Rolling Plans: Equity-based compensation plans where the share reserve is stated as a percentage of the CSO and is automatically replenished as securities are issued from the plan.
Fixed Plans: In contrast to rolling plans, fixed plans allocate a set number of shares as the share reserve for the company's equity-based compensation plan. The number of shares remains fixed and does not change automatically based on the CSO.
Dilution: Dilution occurs when new shares are issued as a result of outstanding awards being settled under the equity plan. This results in a decrease in ownership percentage for existing shareholders.
Burn Rate: Rate at which the share reserve is utilized or reduced each year, usually expressed as a percentage of the CSO. It indicates the rate at which the value of investors' holdings in the company is expected to be diluted due to the granting of equity awards.

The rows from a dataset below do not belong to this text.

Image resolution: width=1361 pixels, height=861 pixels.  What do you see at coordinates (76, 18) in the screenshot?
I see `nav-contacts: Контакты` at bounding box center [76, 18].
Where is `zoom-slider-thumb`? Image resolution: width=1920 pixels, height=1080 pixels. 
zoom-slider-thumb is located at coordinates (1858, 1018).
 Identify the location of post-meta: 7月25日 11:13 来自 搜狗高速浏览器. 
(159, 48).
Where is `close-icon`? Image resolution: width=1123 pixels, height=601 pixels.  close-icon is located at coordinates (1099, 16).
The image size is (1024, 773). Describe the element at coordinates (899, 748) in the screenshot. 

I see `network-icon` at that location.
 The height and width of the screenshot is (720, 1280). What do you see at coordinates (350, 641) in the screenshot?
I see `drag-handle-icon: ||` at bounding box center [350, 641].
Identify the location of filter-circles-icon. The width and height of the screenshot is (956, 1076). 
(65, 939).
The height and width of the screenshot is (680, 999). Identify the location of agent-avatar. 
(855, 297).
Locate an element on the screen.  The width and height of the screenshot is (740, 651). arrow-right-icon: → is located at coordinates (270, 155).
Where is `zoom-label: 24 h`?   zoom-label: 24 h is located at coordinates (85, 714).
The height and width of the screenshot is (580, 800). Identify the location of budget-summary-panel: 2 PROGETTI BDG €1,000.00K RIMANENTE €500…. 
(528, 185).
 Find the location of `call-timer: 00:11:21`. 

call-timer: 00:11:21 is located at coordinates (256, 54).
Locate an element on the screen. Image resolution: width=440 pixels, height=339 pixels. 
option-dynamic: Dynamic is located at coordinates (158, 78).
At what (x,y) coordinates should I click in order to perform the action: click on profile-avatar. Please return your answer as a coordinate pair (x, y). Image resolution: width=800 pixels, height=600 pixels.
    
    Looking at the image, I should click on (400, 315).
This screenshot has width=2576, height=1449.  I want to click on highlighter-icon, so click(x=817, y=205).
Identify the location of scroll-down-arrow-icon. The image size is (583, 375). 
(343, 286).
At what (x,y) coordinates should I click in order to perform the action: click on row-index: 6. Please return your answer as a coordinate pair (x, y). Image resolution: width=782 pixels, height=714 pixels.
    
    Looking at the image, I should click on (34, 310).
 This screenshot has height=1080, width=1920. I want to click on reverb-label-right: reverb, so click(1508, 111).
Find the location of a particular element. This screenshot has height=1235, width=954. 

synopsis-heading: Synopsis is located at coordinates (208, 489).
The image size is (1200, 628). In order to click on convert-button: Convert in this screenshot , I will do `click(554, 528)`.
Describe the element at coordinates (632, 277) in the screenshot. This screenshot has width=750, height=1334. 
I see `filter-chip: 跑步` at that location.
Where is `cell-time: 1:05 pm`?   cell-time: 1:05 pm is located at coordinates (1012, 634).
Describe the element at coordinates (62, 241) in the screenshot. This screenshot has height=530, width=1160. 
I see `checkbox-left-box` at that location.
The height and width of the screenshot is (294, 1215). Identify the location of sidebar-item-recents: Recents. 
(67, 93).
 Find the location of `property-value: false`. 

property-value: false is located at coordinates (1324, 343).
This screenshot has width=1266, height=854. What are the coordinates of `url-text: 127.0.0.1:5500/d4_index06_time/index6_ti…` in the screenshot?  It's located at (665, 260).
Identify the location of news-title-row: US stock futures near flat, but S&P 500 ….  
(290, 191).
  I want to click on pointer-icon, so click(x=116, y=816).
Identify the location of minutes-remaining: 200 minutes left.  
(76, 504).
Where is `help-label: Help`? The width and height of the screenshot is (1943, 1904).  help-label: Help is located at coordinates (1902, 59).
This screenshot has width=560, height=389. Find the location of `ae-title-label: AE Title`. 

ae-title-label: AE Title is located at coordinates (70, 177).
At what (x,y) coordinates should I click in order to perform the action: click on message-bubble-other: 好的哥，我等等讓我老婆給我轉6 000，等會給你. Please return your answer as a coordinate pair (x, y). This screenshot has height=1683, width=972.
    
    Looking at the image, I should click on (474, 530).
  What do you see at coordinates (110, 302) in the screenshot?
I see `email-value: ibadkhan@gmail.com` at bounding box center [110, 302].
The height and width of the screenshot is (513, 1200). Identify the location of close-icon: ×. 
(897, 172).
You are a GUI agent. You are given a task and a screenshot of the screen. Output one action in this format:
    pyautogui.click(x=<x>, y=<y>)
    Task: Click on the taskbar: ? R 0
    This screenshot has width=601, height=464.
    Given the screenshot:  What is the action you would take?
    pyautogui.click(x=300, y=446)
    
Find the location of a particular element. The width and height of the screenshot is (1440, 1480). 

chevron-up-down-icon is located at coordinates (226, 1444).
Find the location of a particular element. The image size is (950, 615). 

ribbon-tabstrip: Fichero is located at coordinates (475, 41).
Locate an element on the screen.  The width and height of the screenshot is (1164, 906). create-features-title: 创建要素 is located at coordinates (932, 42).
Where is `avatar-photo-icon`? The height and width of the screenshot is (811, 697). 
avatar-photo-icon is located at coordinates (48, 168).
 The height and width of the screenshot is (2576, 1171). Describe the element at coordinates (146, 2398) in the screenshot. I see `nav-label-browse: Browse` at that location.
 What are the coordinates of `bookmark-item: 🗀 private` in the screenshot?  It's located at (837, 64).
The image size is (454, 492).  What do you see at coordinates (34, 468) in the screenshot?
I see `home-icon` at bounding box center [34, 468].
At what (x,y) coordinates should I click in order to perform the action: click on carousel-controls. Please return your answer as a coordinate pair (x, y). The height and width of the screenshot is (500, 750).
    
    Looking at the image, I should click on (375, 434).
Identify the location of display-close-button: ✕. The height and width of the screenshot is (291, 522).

Named Executive Officers (NEOs): NEOs refer to the CEO, CFO, and the next three highest-paid executive officers within a company, as disclosed in the company's annual Management Information Circular.
Rolling vs. Fixed Plans
Of the 45 companies examined, 69% (n=31) implemented a rolling plan at the time of their IPO, while the remaining 31% (n=14) opted for a fixed plan. Rolling plans automatically replenish, hence, the total number of shares available for issuance grows over time. The TSX requires rolling plans to be re-approved by shareholders every three years.
Size of Share Reserve
Among the companies analyzed, a majority of 27 out of 45 (60%) chose to set aside a 10% share reserve for their equity-based compensation plans. Historically, institutional shareholders have generally viewed equity plans with up to 10% dilution to be reasonable. In some cases, higher levels of dilution may be deemed acceptable for emerging growth or recent IPOs.
Dilution and Share Reserve Remaining After IPO Year
We observe a wide range in dilution levels and the size of share reserve remaining after the first year post-IPO.
The burn rate in the first year post-IPO varied significantly across the observed companies. Anecdotally, burn rates tend to be higher in the initial years following an IPO compared to more established and stable companies. It is also worth noting that some companies opt to grant substantial equity awards shortly before their IPO, followed by a decrease or absence of equity awards for a period afterward.
LTIP Instrument Prevalence
During the first year post-IPO, the granting of stock options, restricted share units (RSUs), and performance share units (PSUs) differed among the companies analyzed. Among companies that granted LTIP, approximately 57% used a single LTIP instrument, often stock options, while 35% used two instruments, and 8% employed all three. Notably, the granting of PSUs was relatively less common in the first year post-IPO compared to the usual practices among larger and more mature companies. Stock options and RSUs are linked to share price performance and represent simple approaches to equity-based compensation.
LTIP Grant Allocation
Analysis of LTIP awards granted during the first year post-IPO indicated that CEOs typically received a notable proportion of the total LTIP granted. Allocation to non-NEO employees exhibited wide variation. Generally, the board of directors received a smaller proportion or no LTIP grants, with some exceptions. Anecdotally, over time as the company becomes more mature the distribution of LTIP grants tends to balance out between the CEO and other NEOs, reducing the concentration on the CEO.
Since achieving record-breaking levels in 2021, the IPO market has encountered a notable deceleration. Challenges have emerged due to factors such as rising interest rates and declining valuations within the technology sector. Nevertheless, there are reasons for optimism. The peaking of inflation and the softening of energy prices contribute to a more favourable market outlook. As market stability returns and investor confidence strengthens, companies that previously delayed their IPO plans are expected to regain traction and resume the listing process. In light of this, it is crucial for companies pursuing IPOs to consider the range of practices and strategies related to executive compensation that can effectively support their objectives.